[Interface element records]
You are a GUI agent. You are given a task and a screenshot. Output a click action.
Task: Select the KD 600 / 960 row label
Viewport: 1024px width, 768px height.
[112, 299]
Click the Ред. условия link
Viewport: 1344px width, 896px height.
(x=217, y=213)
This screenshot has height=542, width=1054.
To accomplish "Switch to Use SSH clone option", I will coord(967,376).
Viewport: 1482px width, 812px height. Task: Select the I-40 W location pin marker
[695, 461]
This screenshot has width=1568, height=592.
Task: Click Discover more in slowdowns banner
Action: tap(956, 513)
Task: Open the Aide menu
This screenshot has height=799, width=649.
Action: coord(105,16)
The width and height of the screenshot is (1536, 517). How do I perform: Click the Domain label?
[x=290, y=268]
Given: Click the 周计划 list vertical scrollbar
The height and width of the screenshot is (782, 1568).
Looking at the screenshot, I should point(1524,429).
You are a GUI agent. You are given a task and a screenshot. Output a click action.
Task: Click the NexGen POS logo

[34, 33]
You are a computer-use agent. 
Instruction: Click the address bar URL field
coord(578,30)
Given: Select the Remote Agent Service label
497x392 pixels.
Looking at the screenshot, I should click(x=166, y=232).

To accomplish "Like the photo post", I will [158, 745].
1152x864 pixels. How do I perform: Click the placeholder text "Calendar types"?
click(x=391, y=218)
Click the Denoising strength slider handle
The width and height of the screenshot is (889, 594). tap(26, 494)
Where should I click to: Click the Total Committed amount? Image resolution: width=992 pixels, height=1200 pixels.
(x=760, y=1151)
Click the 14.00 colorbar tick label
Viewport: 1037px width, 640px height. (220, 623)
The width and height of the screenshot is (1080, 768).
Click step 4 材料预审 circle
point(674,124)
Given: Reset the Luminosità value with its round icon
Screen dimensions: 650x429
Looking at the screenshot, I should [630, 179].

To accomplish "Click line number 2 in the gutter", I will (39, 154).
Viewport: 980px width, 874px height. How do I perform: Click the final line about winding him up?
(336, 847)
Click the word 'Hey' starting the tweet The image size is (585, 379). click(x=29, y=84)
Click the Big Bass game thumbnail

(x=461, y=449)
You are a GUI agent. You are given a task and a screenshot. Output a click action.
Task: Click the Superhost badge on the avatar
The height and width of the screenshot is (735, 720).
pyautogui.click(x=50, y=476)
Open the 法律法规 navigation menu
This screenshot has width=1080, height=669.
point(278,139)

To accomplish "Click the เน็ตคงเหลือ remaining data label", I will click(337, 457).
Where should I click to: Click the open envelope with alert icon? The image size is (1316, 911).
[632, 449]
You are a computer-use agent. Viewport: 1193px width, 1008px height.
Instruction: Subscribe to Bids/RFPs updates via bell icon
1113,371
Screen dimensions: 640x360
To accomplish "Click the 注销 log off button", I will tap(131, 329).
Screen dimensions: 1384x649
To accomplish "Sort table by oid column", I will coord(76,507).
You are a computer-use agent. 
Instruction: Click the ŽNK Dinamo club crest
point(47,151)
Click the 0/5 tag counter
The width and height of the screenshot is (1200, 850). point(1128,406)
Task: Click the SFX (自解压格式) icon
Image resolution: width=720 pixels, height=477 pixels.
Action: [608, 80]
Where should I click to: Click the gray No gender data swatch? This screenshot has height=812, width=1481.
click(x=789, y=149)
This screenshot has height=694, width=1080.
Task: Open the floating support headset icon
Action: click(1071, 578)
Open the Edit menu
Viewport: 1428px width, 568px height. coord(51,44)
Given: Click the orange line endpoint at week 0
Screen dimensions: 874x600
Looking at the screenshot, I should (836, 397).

• To do:
Render the records from the line containing "The width and height of the screenshot is (1080, 768)." through the line containing "will (39, 154)." as a CSV with two columns, input and output. Give one row per record, put each field in quotation marks, and replace line breaks with spaces.

• Full output:
input,output
"The width and height of the screenshot is (1080, 768). Click step 4 材料预审 circle","point(674,124)"
"Given: Reset the Luminosità value with its round icon Screen dimensions: 650x429","Looking at the screenshot, I should [630, 179]."
"To accomplish ""Click line number 2 in the gutter"",","I will (39, 154)."